WORK INSTRUCTION
Below are lines of data, and only some are wanted. Please repeat exactly those from the line that has "Ремонт (1051, 26)" through the line that has "Для дома и дачи (453, 2148)".

MATERIAL SHOWN
■ ■ ■ ■

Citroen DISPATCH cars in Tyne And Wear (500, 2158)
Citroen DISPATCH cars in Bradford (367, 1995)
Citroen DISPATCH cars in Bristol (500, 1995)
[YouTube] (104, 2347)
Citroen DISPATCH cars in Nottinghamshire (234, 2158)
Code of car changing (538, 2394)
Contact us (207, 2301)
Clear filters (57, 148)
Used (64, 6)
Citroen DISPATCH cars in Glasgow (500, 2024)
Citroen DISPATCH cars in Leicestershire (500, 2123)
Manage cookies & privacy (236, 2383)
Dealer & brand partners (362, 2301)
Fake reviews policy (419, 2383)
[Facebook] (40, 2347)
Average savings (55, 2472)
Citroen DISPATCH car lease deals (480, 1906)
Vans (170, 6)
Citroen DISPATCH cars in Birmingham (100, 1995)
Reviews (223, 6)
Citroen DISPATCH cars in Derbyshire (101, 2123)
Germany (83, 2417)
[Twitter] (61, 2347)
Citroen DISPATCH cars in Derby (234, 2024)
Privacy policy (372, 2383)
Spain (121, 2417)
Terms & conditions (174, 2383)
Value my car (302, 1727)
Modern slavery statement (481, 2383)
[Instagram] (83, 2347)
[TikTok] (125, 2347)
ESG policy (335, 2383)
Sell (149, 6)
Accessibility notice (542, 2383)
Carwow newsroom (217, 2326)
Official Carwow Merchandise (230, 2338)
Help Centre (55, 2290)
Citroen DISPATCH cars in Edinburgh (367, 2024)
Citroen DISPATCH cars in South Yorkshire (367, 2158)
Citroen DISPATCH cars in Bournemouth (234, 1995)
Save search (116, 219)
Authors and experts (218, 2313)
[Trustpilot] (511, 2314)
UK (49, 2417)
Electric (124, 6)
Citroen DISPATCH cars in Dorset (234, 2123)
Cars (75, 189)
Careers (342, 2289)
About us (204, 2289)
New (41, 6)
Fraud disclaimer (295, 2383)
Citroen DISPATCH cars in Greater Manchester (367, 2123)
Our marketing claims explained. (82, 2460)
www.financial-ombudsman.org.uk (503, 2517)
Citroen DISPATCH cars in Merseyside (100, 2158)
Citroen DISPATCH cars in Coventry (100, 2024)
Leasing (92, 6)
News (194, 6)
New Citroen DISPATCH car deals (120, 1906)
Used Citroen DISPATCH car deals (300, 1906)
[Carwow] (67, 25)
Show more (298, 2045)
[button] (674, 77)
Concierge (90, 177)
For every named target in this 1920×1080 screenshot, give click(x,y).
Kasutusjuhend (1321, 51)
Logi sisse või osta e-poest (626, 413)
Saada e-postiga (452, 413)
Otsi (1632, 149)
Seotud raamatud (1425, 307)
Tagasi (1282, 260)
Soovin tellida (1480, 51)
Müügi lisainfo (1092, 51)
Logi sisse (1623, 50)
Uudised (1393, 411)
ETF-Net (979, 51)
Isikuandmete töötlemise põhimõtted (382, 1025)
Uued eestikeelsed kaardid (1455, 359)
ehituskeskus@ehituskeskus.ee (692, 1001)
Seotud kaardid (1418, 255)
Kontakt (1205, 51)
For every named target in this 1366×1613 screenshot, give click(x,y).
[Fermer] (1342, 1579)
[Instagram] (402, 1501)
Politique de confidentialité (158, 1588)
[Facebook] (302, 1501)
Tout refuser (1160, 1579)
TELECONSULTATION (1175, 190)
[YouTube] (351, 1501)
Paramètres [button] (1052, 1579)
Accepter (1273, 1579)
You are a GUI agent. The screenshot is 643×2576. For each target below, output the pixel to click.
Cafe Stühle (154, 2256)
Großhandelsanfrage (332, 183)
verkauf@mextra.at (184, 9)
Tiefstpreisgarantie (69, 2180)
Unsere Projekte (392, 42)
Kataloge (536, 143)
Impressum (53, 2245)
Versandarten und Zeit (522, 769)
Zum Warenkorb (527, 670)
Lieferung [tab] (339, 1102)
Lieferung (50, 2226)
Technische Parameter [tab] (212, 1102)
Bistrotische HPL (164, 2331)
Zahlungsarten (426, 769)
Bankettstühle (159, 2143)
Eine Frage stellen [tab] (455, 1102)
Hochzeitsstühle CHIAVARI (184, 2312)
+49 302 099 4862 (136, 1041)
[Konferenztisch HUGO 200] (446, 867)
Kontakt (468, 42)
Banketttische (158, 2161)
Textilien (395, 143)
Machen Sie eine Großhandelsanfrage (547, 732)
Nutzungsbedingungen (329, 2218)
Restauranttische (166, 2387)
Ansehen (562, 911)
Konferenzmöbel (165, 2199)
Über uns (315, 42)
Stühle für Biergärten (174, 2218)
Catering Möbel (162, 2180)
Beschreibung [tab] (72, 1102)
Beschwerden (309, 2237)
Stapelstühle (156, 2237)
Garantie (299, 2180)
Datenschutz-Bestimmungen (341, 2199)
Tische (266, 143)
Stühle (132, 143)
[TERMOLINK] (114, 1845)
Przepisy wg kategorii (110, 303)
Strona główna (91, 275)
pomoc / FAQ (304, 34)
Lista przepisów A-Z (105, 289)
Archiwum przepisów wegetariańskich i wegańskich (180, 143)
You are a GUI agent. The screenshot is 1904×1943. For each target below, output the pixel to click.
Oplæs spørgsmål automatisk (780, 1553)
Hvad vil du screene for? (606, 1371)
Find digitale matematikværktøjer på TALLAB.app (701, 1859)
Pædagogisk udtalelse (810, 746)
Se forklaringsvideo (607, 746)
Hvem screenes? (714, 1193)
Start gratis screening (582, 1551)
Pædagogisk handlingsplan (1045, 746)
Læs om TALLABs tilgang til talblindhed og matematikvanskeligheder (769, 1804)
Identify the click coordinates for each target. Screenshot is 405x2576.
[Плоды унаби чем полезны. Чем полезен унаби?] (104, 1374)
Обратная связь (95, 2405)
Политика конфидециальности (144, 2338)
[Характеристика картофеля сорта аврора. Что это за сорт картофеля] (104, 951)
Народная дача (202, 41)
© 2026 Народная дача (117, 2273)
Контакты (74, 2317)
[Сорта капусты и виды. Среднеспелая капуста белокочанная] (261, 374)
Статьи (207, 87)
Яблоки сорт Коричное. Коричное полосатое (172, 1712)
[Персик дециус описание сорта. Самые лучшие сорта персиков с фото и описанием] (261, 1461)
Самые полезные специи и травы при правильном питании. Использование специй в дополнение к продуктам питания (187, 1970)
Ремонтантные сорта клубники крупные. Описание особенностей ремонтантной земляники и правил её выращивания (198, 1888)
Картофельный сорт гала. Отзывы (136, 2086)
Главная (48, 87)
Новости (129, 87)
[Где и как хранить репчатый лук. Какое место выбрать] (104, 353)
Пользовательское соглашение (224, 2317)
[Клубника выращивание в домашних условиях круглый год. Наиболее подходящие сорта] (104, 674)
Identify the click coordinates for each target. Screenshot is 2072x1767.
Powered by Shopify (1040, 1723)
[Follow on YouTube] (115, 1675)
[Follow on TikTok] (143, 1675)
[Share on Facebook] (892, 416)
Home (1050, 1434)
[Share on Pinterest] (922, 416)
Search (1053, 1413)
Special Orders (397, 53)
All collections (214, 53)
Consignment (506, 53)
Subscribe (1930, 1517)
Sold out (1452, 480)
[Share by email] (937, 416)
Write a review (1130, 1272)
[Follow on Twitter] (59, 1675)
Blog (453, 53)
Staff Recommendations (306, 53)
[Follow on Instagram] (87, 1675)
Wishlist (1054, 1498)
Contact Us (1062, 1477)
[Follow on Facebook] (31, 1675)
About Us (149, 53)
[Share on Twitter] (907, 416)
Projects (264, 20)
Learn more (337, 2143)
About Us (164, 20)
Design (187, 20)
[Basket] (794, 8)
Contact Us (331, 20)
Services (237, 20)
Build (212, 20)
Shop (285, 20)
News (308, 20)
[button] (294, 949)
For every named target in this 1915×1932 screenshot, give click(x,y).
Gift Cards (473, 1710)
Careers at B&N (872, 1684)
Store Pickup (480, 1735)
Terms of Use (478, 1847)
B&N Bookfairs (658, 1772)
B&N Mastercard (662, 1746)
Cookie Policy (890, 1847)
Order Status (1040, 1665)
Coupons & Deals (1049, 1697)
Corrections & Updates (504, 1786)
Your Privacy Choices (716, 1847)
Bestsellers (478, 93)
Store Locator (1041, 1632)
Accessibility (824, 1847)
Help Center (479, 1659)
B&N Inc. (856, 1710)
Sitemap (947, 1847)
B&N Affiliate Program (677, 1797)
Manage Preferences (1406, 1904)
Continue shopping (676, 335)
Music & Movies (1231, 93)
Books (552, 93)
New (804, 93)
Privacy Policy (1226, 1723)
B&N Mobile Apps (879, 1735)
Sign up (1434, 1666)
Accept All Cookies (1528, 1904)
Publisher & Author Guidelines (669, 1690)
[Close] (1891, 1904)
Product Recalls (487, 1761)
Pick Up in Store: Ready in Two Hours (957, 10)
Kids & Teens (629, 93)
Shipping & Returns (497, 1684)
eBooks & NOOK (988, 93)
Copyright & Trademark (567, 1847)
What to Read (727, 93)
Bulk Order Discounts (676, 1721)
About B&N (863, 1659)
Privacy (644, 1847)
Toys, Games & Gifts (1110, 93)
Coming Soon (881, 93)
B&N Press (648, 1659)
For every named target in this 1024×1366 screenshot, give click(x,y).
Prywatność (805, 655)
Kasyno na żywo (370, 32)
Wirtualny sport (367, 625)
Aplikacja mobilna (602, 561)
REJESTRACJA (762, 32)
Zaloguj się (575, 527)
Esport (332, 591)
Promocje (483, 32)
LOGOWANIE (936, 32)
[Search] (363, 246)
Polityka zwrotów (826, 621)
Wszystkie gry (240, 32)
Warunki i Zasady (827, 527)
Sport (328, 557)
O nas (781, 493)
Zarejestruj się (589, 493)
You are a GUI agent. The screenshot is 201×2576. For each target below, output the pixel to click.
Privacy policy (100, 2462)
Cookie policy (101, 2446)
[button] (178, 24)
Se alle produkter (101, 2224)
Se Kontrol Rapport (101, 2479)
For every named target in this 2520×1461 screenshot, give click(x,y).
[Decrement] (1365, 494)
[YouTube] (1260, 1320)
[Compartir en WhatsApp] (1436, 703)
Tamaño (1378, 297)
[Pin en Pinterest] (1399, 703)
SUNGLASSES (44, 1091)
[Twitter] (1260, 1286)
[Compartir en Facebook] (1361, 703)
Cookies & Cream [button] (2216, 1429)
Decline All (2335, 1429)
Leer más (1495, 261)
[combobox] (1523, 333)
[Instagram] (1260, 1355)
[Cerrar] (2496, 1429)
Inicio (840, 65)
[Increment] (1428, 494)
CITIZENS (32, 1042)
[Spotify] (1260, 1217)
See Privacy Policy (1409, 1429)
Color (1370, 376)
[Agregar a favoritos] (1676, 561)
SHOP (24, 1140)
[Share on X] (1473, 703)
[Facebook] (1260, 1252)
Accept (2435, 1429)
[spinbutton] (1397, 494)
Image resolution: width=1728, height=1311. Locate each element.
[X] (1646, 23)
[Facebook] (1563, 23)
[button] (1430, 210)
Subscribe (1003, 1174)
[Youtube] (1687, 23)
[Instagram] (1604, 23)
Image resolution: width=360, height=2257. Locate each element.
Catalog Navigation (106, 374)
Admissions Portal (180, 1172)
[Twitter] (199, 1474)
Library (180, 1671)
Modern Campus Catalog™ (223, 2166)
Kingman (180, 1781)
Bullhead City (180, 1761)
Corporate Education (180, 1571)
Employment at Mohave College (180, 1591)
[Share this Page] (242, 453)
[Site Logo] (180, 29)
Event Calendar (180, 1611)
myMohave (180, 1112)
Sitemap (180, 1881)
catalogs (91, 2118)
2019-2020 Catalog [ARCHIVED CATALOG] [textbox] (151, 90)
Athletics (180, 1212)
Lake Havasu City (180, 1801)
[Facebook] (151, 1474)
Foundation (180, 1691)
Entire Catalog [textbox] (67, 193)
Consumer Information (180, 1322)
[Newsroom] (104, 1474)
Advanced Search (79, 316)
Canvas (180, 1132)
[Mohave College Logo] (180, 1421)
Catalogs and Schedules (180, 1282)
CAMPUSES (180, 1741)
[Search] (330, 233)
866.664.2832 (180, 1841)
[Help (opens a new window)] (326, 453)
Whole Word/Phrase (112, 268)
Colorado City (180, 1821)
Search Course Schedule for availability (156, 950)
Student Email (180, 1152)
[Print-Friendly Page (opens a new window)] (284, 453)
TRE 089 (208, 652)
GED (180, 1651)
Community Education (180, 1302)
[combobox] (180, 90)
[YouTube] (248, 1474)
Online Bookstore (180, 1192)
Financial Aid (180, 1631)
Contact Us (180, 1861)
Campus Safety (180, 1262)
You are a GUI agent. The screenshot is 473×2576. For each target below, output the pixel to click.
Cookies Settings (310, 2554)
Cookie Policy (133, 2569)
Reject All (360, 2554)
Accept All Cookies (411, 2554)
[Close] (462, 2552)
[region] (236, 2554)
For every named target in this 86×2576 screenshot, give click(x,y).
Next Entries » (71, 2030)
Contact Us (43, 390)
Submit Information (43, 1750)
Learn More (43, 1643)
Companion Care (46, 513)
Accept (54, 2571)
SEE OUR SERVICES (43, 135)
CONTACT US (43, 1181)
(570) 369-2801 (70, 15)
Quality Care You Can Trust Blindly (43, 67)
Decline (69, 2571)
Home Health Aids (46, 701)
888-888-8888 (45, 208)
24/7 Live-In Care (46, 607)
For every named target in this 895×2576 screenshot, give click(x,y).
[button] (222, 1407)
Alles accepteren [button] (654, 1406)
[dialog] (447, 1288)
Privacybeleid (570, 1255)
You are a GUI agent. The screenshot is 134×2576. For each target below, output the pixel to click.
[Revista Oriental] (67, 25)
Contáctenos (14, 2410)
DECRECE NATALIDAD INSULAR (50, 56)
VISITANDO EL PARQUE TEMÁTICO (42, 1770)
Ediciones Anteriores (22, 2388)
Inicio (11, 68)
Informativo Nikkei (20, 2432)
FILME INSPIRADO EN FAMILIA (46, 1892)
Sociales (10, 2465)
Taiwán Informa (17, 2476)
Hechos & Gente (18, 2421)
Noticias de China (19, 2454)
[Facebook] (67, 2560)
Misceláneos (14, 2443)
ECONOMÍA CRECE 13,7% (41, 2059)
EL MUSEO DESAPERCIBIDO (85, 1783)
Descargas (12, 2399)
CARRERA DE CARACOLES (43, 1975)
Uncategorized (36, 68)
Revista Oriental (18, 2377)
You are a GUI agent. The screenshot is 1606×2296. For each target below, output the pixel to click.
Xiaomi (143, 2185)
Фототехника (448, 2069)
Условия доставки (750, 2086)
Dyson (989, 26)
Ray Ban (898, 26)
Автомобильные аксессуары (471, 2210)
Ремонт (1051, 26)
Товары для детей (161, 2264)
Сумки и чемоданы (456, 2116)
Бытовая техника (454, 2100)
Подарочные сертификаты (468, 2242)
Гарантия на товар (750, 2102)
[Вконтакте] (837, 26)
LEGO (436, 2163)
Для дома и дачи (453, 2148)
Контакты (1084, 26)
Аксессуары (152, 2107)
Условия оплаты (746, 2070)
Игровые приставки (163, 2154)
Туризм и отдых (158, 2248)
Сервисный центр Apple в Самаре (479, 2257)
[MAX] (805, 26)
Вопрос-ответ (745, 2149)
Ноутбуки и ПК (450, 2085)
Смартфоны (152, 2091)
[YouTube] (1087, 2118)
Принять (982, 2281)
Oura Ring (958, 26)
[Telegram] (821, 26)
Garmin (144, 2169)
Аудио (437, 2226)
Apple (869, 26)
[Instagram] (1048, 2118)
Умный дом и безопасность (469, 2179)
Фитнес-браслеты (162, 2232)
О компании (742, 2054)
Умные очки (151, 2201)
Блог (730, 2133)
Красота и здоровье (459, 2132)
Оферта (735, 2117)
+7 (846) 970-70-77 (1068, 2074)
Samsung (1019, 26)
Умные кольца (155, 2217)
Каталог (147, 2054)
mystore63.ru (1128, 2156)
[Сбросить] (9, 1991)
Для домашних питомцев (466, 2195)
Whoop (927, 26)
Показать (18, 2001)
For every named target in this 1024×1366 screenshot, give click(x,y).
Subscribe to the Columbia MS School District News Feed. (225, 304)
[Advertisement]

■ ■ ■ ■

RESPONSE AREA
Ремонт (1051, 26)
Товары для детей (161, 2264)
Сумки и чемоданы (456, 2116)
Бытовая техника (454, 2100)
Подарочные сертификаты (468, 2242)
Гарантия на товар (750, 2102)
[Вконтакте] (837, 26)
LEGO (436, 2163)
Для дома и дачи (453, 2148)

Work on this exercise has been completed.